Вильман простился, кротко поблагодарив за полученный совет, и Гагенбах остался один.
— Все подходит! — пробормотал он. — Значит, двоюродный брат почившего Энгельберта с траурной лентой! У обоих манера набожно поднимать глаза; очевидно, это фамильный недостаток. Сказать ей или нет? Чтобы она сейчас же позвала дражайшего родственника, сызнова переживала вместе с ним всю эту прискорбную историю да еще возобновила свою клятву в вечной верности этому Энгельберту? Кстати, надо будет дать Дагоберту обещанный рецепт, ведь он как раз идет в господский дом к Леони.
Доктор отправился в комнату племянника. Молодой человек был уже совсем готов к выходу, но еще стоял перед зеркалом и внимательно рассматривал себя. Он расправил галстук, пригладил рукой белокурые волосы и постарался красиво закрутить пробивающиеся усики. Наконец он отступил на несколько шагов назад, убедительно приложил руку к сердцу, глубоко вздохнул и начал что-то вполголоса говорить.
Некоторое время доктор с возрастающим удивлением молча наблюдал за ним, а потом сердито крикнул:
— Мальчик, ты не рехнулся?
Дагоберт вздрогнул и покраснел как рак.
— Я уже думал, не спятил ли ты, — продолжал дядя подходя. — Что означают эти фокусы?
— Я… я учил… английские слова, — объяснил Дагоберт.
— Английские слова с такими вздохами? Странный способ учебы!
— Это были английские стихи; я хотел еще раз… Пожалуйста, милый дядя, отдай мне тетрадь! Это мои сочинения!
Как хищная птица, кинулся он к синей тетради, но слишком поздно, доктор уже раскрыл ее и стал перелистывать.
— Зачем так волноваться? Я думаю, у тебя нет причин стыдиться своих сочинений; к тому же ты, кажется, уже имеешь успехи. Фрейлейн Фридберг немало потрудилась над тобой, и, я надеюсь, ты благодарен ей.
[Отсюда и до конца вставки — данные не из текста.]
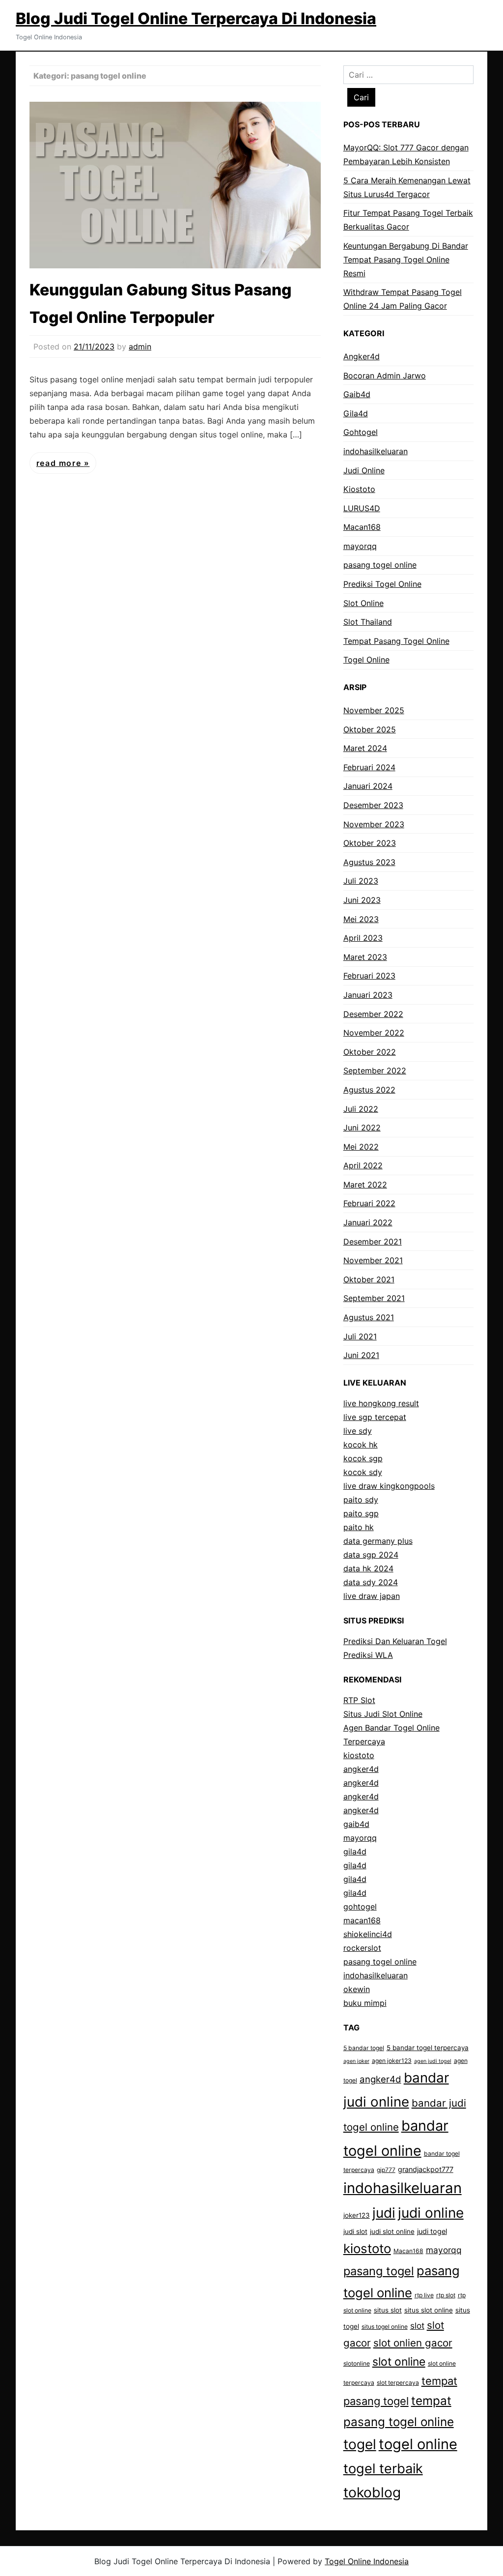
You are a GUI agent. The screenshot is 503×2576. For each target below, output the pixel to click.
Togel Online (366, 660)
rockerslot (362, 1948)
— Да, конечно… она трудилась… я трудился… мы трудились… — заикался Дагоберт, очевидно не соображая, что говорит, а его глаза с ужасом следили за рукой дяди, который переворачивая тетрадь страницу за страницей, сухо заметил:
— Ну, если ты, так заикаясь, выразишь ей свою благодарность, то она будет не особенно польщена. А это что? — Он наткнулся на отдельно сложенный листок. — «К Леони» — с недоумением прочел он. — Стихи! «О, не сердись, что я у ног твоих»… Ого, что это значит?
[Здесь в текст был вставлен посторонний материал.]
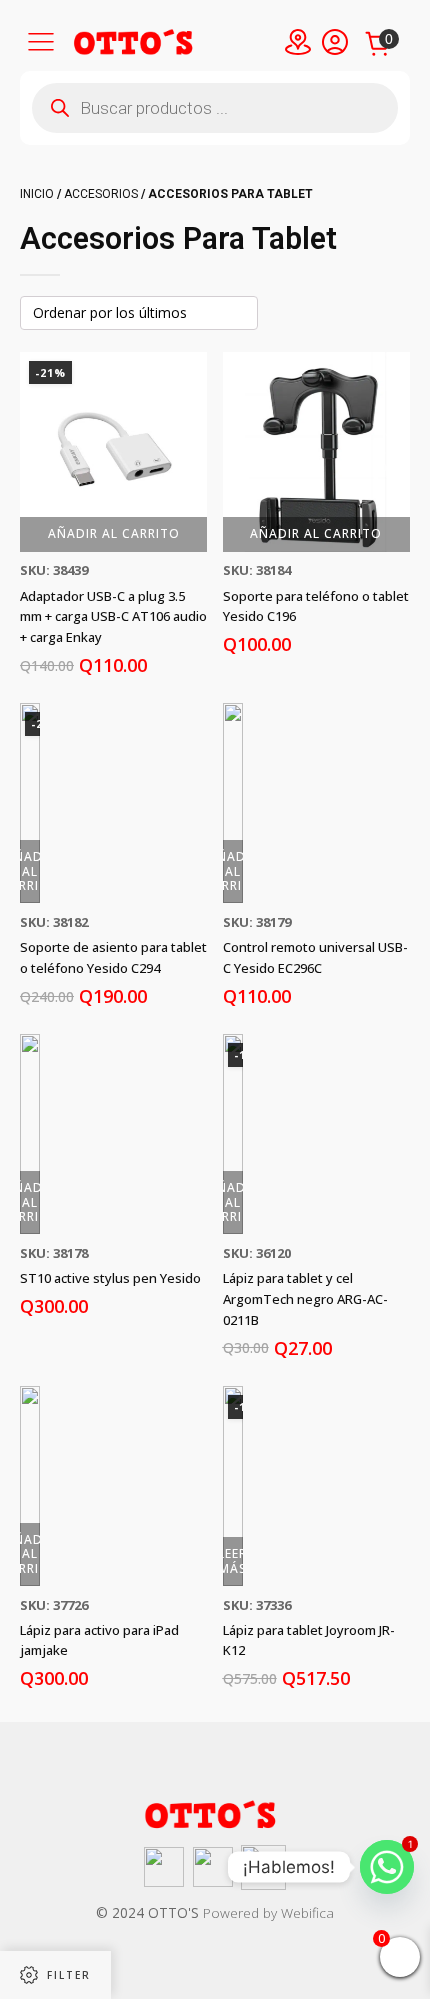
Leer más (233, 1560)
Дагоберт стоял в позе преступника, застигнутого на месте преступления, в то время как доктор читал стихотворение, которое представляло ни более ни менее как форменное объяснение в любви втайне обожаемой учительнице, а заканчивалось торжественной клятвой в вечности этого чувства.
Прошло немало времени, прежде чем Гагенбах наконец разобрал, в чем дело; но зато, когда понял, над бедным Дагобертом разыгралась целая буря с громом и молнией. Сначала юноша терпеливо сносил головомойку, но затем попробовал протестовать.
— Дядя, я тебе очень благодарен, — торжественно сказал он, — но когда дело касается сокровенных тайн моего сердца, твоя власть кончается так же, как и мое повиновение. Да, я люблю Леони, я обожаю ее; это вовсе не преступление.
— Но глупость! — гневно крикнул доктор. — Мальчишка, едва соскочивший со школьной скамьи, не успевший еще даже стать студентом, и влюблен в даму, которая могла быть ему матерью! Так вот какие это были «английские слова»! Ты репетировал перед зеркалом объяснение в любви! Нет, я открою глаза фрейлейн Фридберг, пусть узнает, какой у нее примерный ученик! А когда она узнает все, помоги мне, Бог! Она будет возмущена, будет вне себя! — И доктор сердито сложил злополучный листок.
Когда молодой человек увидел, как его выстраданное стихотворение исчезает в кармане сюртука бессердечного дяди, отчаяние придало ему храбрости и вернуло самообладание.
— Я уже не мальчик. — Он ударил себя в грудь. — Ты не способен понять чувства, волнующие юношескую грудь; твое сердце давно остыло. Когда старость начинает серебрить голову…
Он внезапно замолчал и скрылся за большим креслом, потому что доктор, не терпевший намеков на свои седеющие волосы, грозно двинулся к нему.